CNN’s Headline News already had the first reports. They were sketchy. The story was ‘developing.” Bannerman had gone through the first of the discs by the time that Molly had rejoined them. Susan had been looking over
his shoulder as he scanned the eight separate reports. She said, “It looks as if they’ve rushed to be the first one to tell you. But I guess it’s good to have friends.”
Bannerman answered, “They’re not friends. They’re just people I know. This one woman is a judge who lives in Roger’s building. This next one is a captain with the D.C. Police who says that we met a few years ago. None of them would have our home number.”
He’d no sooner said it when their phone started ringing. He made no move to answer. The phone took a message. The call was from an assistant to the Secretary of State. He said, “Sir, Mr. Leland has just heard the news. He’s anxious to speak to you. He’s saddened and shocked. You can reach him at either of these numbers.”
He listed a home phone and a cell phone.
Bannerman walked over. He shut off the ringer. He said, “That phone will be ringing all evening. Let’s let the machine take their messages for now. I’m going to call that Washington policeman.”
Bannerman had been on the phone for ten minutes. He ended the call saying, “Thanks, Greg. I owe you.” He still couldn’t put a face to that Police Captain’s name, but they had indeed met at some function years before and the captain seized the chance to be “owed one.”
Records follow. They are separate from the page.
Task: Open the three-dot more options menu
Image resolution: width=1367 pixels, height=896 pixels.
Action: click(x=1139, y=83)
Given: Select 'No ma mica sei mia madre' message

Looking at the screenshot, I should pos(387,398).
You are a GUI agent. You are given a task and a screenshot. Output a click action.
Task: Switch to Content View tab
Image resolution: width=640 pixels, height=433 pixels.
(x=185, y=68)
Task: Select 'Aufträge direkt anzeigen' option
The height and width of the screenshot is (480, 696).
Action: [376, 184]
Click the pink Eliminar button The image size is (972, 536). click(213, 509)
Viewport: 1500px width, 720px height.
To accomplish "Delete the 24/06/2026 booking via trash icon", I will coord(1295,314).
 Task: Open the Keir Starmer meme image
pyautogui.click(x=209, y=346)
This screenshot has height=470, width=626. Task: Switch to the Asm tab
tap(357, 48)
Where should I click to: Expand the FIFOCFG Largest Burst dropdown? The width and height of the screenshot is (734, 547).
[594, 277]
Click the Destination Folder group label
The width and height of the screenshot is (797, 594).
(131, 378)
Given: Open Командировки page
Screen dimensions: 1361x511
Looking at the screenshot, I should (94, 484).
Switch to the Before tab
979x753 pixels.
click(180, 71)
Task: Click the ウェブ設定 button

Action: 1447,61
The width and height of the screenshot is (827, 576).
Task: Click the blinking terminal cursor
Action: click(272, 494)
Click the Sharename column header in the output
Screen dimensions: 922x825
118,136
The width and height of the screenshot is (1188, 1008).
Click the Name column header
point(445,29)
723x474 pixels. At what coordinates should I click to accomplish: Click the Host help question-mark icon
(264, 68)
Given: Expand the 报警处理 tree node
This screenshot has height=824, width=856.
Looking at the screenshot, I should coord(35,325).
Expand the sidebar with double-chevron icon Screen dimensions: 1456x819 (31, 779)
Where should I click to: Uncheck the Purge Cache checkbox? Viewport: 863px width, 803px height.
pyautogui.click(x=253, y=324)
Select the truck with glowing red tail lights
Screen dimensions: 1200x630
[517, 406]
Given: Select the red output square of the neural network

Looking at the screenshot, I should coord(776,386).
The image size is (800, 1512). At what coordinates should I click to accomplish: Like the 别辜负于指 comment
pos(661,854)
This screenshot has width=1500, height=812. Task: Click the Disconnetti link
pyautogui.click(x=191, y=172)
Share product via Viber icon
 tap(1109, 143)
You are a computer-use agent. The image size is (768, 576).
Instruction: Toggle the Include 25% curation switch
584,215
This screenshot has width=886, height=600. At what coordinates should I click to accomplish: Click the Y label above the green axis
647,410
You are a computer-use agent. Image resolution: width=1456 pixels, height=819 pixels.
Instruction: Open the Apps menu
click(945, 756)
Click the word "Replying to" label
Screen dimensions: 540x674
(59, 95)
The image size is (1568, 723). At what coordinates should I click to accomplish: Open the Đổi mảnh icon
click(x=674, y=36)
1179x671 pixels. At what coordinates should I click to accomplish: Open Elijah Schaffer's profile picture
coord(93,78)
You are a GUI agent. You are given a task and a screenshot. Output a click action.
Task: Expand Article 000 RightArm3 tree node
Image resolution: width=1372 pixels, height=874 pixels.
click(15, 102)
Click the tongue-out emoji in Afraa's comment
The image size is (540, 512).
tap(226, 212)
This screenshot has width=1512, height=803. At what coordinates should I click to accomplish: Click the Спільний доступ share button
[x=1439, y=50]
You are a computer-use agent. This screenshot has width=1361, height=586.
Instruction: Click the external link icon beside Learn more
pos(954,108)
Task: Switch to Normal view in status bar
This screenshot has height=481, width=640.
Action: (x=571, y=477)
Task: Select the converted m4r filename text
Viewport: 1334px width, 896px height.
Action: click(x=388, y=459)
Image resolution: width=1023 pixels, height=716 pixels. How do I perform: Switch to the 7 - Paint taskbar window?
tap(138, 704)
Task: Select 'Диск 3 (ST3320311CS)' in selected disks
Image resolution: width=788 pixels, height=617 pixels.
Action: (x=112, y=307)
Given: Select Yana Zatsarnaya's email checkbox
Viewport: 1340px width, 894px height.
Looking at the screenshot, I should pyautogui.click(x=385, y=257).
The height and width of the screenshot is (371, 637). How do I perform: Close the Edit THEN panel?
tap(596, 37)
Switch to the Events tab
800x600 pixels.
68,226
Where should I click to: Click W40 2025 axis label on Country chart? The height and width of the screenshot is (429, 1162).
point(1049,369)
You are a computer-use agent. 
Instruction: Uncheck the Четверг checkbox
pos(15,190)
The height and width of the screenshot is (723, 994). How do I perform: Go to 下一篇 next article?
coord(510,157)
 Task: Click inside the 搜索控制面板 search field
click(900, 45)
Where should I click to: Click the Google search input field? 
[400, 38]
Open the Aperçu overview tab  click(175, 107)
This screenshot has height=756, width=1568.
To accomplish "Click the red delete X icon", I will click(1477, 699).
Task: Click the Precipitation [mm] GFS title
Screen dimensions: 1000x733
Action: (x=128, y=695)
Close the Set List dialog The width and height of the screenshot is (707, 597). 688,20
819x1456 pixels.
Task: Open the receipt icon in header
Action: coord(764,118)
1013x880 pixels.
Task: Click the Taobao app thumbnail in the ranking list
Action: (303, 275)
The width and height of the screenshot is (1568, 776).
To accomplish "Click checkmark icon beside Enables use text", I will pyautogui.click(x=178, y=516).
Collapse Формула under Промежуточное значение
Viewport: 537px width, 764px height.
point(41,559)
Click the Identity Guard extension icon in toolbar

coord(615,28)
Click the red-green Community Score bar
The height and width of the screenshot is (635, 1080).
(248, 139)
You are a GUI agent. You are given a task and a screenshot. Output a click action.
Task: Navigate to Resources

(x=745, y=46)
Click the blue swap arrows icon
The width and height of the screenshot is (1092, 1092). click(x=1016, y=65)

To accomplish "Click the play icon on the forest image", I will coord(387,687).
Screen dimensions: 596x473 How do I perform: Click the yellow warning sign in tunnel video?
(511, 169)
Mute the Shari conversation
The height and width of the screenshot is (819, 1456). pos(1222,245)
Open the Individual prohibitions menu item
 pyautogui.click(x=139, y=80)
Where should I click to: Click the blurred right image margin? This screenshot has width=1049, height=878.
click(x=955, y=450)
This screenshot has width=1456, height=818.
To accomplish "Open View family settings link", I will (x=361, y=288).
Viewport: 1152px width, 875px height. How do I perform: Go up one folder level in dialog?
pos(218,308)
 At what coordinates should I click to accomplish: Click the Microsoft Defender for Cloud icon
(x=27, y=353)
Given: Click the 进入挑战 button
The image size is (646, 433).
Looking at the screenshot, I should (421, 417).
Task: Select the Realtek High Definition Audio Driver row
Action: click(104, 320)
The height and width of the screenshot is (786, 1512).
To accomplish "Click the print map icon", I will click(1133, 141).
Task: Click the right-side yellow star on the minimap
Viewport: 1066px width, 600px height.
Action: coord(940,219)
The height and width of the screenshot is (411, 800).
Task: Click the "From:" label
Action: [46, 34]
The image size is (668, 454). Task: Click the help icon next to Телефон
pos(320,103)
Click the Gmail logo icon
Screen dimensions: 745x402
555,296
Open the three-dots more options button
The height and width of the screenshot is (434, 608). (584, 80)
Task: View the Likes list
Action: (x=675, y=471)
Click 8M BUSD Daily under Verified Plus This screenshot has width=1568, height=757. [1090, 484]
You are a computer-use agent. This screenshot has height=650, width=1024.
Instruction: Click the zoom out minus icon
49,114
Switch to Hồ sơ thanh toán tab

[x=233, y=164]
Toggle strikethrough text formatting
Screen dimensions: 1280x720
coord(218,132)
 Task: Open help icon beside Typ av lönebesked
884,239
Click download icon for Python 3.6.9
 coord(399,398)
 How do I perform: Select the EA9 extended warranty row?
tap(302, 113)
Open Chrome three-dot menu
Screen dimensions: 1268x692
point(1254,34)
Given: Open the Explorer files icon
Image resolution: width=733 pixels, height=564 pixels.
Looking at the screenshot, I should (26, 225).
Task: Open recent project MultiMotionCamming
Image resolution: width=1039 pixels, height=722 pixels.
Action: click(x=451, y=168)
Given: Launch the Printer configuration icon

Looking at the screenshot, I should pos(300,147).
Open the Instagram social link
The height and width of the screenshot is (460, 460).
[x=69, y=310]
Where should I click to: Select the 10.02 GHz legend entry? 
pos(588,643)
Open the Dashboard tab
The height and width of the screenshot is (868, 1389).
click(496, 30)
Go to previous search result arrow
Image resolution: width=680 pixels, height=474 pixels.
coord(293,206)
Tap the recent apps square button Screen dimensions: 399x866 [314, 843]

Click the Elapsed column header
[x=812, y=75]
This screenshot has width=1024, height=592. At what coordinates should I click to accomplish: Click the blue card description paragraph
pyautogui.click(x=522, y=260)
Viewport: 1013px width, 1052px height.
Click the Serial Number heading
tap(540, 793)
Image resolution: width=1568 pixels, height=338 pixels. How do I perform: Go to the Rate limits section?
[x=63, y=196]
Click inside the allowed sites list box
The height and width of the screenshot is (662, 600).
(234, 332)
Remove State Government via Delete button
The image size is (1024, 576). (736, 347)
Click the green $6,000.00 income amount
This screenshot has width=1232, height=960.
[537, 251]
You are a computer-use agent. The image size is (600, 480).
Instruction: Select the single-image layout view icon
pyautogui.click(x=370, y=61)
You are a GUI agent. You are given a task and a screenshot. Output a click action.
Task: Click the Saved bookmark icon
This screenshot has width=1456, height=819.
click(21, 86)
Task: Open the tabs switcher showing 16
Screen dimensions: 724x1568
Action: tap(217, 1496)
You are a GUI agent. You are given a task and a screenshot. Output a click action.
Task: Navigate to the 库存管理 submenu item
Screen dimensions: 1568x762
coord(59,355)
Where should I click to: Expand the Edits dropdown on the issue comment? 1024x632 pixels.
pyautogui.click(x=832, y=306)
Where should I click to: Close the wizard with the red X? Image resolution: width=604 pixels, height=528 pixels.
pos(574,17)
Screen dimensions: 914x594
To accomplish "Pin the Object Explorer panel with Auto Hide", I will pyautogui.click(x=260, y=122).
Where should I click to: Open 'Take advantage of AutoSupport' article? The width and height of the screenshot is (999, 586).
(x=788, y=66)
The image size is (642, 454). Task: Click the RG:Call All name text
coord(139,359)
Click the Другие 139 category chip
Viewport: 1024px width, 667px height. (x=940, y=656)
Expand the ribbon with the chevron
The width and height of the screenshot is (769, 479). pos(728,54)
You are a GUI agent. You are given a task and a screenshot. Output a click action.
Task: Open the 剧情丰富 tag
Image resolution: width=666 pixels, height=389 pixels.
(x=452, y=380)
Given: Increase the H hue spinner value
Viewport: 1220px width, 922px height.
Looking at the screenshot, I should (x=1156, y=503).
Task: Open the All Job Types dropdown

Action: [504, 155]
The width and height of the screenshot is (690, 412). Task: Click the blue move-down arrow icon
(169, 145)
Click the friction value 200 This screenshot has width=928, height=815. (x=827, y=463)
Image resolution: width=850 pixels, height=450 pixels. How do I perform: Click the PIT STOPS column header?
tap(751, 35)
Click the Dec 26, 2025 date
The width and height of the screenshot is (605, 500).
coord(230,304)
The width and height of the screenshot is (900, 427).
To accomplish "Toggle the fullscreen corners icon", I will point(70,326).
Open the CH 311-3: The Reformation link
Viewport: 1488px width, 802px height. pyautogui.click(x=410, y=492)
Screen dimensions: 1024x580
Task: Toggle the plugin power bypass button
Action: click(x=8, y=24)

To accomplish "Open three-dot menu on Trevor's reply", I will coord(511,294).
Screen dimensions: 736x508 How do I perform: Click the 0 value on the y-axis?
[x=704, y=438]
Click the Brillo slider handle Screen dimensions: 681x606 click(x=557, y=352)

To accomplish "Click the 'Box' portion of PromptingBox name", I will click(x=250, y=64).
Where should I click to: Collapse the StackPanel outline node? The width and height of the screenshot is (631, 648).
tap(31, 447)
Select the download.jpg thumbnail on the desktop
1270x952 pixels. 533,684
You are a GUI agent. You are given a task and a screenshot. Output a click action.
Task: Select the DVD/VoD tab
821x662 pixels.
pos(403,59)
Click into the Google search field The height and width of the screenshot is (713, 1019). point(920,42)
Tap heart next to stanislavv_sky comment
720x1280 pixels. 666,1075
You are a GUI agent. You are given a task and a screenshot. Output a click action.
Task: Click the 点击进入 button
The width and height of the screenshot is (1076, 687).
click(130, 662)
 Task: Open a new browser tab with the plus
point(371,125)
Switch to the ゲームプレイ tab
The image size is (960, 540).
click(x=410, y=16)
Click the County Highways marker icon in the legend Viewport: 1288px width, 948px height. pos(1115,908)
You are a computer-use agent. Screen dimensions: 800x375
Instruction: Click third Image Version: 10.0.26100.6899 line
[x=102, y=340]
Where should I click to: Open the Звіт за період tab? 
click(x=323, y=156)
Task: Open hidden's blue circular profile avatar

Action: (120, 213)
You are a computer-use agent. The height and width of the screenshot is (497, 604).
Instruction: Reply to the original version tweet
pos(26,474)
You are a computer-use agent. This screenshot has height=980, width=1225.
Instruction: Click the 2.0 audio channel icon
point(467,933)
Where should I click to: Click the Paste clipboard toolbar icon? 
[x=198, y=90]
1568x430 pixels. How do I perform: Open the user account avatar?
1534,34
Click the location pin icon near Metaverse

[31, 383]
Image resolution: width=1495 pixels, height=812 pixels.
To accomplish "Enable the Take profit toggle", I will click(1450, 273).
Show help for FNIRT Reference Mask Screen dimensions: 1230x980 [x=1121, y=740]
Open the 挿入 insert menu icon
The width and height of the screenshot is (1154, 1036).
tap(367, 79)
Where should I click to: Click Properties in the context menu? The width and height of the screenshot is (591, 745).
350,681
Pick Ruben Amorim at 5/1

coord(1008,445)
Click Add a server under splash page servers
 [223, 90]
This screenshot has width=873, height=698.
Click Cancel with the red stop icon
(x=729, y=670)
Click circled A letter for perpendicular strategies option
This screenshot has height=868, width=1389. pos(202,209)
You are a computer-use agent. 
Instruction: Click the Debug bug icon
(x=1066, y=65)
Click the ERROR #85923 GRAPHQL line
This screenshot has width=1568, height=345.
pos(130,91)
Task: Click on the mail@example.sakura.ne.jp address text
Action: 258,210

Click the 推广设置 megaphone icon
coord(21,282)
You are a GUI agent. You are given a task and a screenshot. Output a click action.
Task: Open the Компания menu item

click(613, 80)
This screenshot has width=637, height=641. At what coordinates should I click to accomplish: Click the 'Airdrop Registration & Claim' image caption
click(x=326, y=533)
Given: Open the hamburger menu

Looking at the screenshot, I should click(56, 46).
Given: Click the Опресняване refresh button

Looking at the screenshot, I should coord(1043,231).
He said to Susan and Molly, “Roger’s alive. He’s at the Georgetown University Hospital. He’s in surgery now. He’s in critical condition. They thought at first that he’d been shot in the face, but the X-rays only showed blunt force trauma. He’d tried to get his gun out, shot himself, just a flesh wound, but that bullet also hit whoever did this to him. They know this from the blood and the tip of a man’s finger that they found on the concrete near Roger.”
“The dead woman,” said Molly. “Tell me that wasn’t Stride.”
“It does sound as if Clew’s driver was saying her name, but the dead woman wasn’t Elizabeth. Whoever she was, she looked nothing like Stride. This woman was about ten years younger, not as tall, and her hair was dark brown, worn shoulder length. They’ve already run her prints. They have not found a match. She carried a purse, but no ID.”